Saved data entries
════════

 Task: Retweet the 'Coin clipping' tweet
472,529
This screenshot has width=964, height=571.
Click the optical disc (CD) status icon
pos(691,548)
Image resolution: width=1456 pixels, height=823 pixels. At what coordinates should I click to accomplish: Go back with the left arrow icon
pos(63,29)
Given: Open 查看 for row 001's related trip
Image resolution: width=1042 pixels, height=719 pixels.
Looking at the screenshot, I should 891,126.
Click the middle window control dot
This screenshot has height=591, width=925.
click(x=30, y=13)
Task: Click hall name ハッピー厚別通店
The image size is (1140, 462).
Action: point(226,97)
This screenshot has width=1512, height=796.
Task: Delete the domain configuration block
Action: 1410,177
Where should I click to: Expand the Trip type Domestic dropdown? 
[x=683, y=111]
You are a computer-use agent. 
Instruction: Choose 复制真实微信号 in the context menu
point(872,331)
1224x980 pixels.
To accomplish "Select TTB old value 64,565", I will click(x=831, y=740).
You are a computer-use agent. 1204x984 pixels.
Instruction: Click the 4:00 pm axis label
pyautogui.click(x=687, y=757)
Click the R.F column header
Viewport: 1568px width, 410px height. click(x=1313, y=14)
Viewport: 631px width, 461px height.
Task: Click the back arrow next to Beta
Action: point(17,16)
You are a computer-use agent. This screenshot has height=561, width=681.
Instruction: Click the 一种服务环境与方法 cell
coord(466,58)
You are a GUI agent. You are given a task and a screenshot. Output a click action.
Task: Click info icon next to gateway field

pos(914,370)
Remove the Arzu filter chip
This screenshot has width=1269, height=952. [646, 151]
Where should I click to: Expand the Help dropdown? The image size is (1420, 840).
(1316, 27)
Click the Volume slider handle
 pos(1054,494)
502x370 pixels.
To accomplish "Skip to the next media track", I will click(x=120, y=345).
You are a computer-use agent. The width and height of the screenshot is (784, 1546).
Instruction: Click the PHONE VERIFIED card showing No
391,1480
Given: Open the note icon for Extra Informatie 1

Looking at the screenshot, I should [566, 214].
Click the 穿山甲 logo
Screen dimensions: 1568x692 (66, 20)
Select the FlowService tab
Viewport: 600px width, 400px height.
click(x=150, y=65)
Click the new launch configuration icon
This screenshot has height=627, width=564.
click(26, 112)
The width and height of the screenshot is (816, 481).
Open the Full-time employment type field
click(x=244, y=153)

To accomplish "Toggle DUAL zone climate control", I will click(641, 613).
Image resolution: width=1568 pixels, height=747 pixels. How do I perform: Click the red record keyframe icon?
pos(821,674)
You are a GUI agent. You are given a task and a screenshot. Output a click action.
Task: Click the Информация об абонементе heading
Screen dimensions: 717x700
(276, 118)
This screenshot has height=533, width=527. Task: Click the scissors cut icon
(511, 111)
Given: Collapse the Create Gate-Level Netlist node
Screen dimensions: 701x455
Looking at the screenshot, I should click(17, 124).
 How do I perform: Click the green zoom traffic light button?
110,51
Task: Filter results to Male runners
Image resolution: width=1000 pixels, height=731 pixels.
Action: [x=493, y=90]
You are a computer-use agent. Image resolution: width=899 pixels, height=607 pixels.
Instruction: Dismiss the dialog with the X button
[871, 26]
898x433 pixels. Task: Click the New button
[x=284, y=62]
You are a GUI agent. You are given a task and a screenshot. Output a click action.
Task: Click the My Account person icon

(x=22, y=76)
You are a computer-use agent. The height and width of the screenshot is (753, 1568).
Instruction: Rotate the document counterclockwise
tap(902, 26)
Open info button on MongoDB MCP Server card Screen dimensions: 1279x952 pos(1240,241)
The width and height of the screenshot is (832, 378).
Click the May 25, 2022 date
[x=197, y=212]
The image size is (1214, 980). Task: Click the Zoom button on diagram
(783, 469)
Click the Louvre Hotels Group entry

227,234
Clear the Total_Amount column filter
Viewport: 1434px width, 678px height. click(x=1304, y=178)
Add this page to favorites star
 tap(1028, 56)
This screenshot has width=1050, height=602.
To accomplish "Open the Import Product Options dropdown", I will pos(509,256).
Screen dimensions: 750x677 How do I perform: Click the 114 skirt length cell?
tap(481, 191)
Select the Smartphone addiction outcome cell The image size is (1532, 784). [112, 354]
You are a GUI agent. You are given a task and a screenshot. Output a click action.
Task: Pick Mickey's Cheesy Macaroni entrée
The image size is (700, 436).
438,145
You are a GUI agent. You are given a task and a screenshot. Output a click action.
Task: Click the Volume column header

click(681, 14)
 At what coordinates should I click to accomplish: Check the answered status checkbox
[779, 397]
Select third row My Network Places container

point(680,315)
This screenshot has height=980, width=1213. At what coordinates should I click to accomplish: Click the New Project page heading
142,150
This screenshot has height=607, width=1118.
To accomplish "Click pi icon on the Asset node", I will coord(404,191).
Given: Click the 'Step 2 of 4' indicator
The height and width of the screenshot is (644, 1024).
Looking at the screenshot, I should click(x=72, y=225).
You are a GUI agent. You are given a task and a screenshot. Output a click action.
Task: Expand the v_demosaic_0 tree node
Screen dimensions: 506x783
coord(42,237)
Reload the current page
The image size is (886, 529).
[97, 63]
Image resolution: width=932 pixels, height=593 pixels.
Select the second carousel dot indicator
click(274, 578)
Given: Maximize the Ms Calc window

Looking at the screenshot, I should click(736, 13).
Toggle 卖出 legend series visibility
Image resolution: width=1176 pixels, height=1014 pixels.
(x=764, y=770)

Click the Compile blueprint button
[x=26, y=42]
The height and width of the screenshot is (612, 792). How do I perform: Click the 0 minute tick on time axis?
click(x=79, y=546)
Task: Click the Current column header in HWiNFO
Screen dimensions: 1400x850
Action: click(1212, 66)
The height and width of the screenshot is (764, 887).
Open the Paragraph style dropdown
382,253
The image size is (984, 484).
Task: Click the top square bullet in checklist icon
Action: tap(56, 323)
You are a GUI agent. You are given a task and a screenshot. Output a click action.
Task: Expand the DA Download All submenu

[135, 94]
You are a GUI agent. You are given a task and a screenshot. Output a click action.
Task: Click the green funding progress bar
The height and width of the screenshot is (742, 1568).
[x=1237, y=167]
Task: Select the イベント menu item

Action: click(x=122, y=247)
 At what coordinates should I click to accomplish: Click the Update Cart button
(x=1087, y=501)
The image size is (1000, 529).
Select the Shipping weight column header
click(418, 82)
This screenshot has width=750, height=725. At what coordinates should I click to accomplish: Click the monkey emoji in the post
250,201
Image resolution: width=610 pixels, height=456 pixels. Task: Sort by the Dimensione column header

════════

◆ **What is needed**: Transcribe the entries exactly.

◆ **Response to the task**:
 Task: Retweet the 'Coin clipping' tweet
472,529
This screenshot has width=964, height=571.
Click the optical disc (CD) status icon
pos(691,548)
Image resolution: width=1456 pixels, height=823 pixels. At what coordinates should I click to accomplish: Go back with the left arrow icon
pos(63,29)
Given: Open 查看 for row 001's related trip
Image resolution: width=1042 pixels, height=719 pixels.
Looking at the screenshot, I should 891,126.
Click the middle window control dot
This screenshot has height=591, width=925.
click(x=30, y=13)
Task: Click hall name ハッピー厚別通店
The image size is (1140, 462).
Action: point(226,97)
This screenshot has width=1512, height=796.
Task: Delete the domain configuration block
Action: 1410,177
Where should I click to: Expand the Trip type Domestic dropdown? 
[x=683, y=111]
You are a computer-use agent. 
Instruction: Choose 复制真实微信号 in the context menu
point(872,331)
1224x980 pixels.
To accomplish "Select TTB old value 64,565", I will click(x=831, y=740).
You are a computer-use agent. 1204x984 pixels.
Instruction: Click the 4:00 pm axis label
pyautogui.click(x=687, y=757)
Click the R.F column header
Viewport: 1568px width, 410px height. click(x=1313, y=14)
Viewport: 631px width, 461px height.
Task: Click the back arrow next to Beta
Action: point(17,16)
You are a computer-use agent. This screenshot has height=561, width=681.
Instruction: Click the 一种服务环境与方法 cell
coord(466,58)
You are a GUI agent. You are given a task and a screenshot. Output a click action.
Task: Click info icon next to gateway field

pos(914,370)
Remove the Arzu filter chip
This screenshot has width=1269, height=952. [646, 151]
Where should I click to: Expand the Help dropdown? The image size is (1420, 840).
(1316, 27)
Click the Volume slider handle
 pos(1054,494)
502x370 pixels.
To accomplish "Skip to the next media track", I will click(x=120, y=345).
You are a computer-use agent. The width and height of the screenshot is (784, 1546).
Instruction: Click the PHONE VERIFIED card showing No
391,1480
Given: Open the note icon for Extra Informatie 1

Looking at the screenshot, I should [566, 214].
Click the 穿山甲 logo
Screen dimensions: 1568x692 (66, 20)
Select the FlowService tab
Viewport: 600px width, 400px height.
click(x=150, y=65)
Click the new launch configuration icon
This screenshot has height=627, width=564.
click(26, 112)
The width and height of the screenshot is (816, 481).
Open the Full-time employment type field
click(x=244, y=153)

To accomplish "Toggle DUAL zone climate control", I will click(641, 613).
Image resolution: width=1568 pixels, height=747 pixels. How do I perform: Click the red record keyframe icon?
pos(821,674)
You are a GUI agent. You are given a task and a screenshot. Output a click action.
Task: Click the Информация об абонементе heading
Screen dimensions: 717x700
(276, 118)
This screenshot has height=533, width=527. Task: Click the scissors cut icon
(511, 111)
Given: Collapse the Create Gate-Level Netlist node
Screen dimensions: 701x455
Looking at the screenshot, I should click(17, 124).
 How do I perform: Click the green zoom traffic light button?
110,51
Task: Filter results to Male runners
Image resolution: width=1000 pixels, height=731 pixels.
Action: [x=493, y=90]
You are a computer-use agent. Image resolution: width=899 pixels, height=607 pixels.
Instruction: Dismiss the dialog with the X button
[871, 26]
898x433 pixels. Task: Click the New button
[x=284, y=62]
You are a GUI agent. You are given a task and a screenshot. Output a click action.
Task: Click the My Account person icon

(x=22, y=76)
You are a computer-use agent. The height and width of the screenshot is (753, 1568).
Instruction: Rotate the document counterclockwise
tap(902, 26)
Open info button on MongoDB MCP Server card Screen dimensions: 1279x952 pos(1240,241)
The width and height of the screenshot is (832, 378).
Click the May 25, 2022 date
[x=197, y=212]
The image size is (1214, 980). Task: Click the Zoom button on diagram
(783, 469)
Click the Louvre Hotels Group entry

227,234
Clear the Total_Amount column filter
Viewport: 1434px width, 678px height. click(x=1304, y=178)
Add this page to favorites star
 tap(1028, 56)
This screenshot has width=1050, height=602.
To accomplish "Open the Import Product Options dropdown", I will pos(509,256).
Screen dimensions: 750x677 How do I perform: Click the 114 skirt length cell?
tap(481, 191)
Select the Smartphone addiction outcome cell The image size is (1532, 784). [112, 354]
You are a GUI agent. You are given a task and a screenshot. Output a click action.
Task: Pick Mickey's Cheesy Macaroni entrée
The image size is (700, 436).
438,145
You are a GUI agent. You are given a task and a screenshot. Output a click action.
Task: Click the Volume column header

click(681, 14)
 At what coordinates should I click to accomplish: Check the answered status checkbox
[779, 397]
Select third row My Network Places container

point(680,315)
This screenshot has height=980, width=1213. At what coordinates should I click to accomplish: Click the New Project page heading
142,150
This screenshot has height=607, width=1118.
To accomplish "Click pi icon on the Asset node", I will coord(404,191).
Given: Click the 'Step 2 of 4' indicator
The height and width of the screenshot is (644, 1024).
Looking at the screenshot, I should click(x=72, y=225).
You are a GUI agent. You are given a task and a screenshot. Output a click action.
Task: Expand the v_demosaic_0 tree node
Screen dimensions: 506x783
coord(42,237)
Reload the current page
The image size is (886, 529).
[97, 63]
Image resolution: width=932 pixels, height=593 pixels.
Select the second carousel dot indicator
click(274, 578)
Given: Maximize the Ms Calc window

Looking at the screenshot, I should click(736, 13).
Toggle 卖出 legend series visibility
Image resolution: width=1176 pixels, height=1014 pixels.
(x=764, y=770)

Click the Compile blueprint button
[x=26, y=42]
The height and width of the screenshot is (612, 792). How do I perform: Click the 0 minute tick on time axis?
click(x=79, y=546)
Task: Click the Current column header in HWiNFO
Screen dimensions: 1400x850
Action: click(1212, 66)
The height and width of the screenshot is (764, 887).
Open the Paragraph style dropdown
382,253
The image size is (984, 484).
Task: Click the top square bullet in checklist icon
Action: tap(56, 323)
You are a GUI agent. You are given a task and a screenshot. Output a click action.
Task: Expand the DA Download All submenu

[135, 94]
You are a GUI agent. You are given a task and a screenshot. Output a click action.
Task: Click the green funding progress bar
The height and width of the screenshot is (742, 1568).
[x=1237, y=167]
Task: Select the イベント menu item

Action: click(x=122, y=247)
 At what coordinates should I click to accomplish: Click the Update Cart button
(x=1087, y=501)
The image size is (1000, 529).
Select the Shipping weight column header
click(418, 82)
This screenshot has width=750, height=725. At what coordinates should I click to accomplish: Click the monkey emoji in the post
250,201
Image resolution: width=610 pixels, height=456 pixels. Task: Sort by the Dimensione column header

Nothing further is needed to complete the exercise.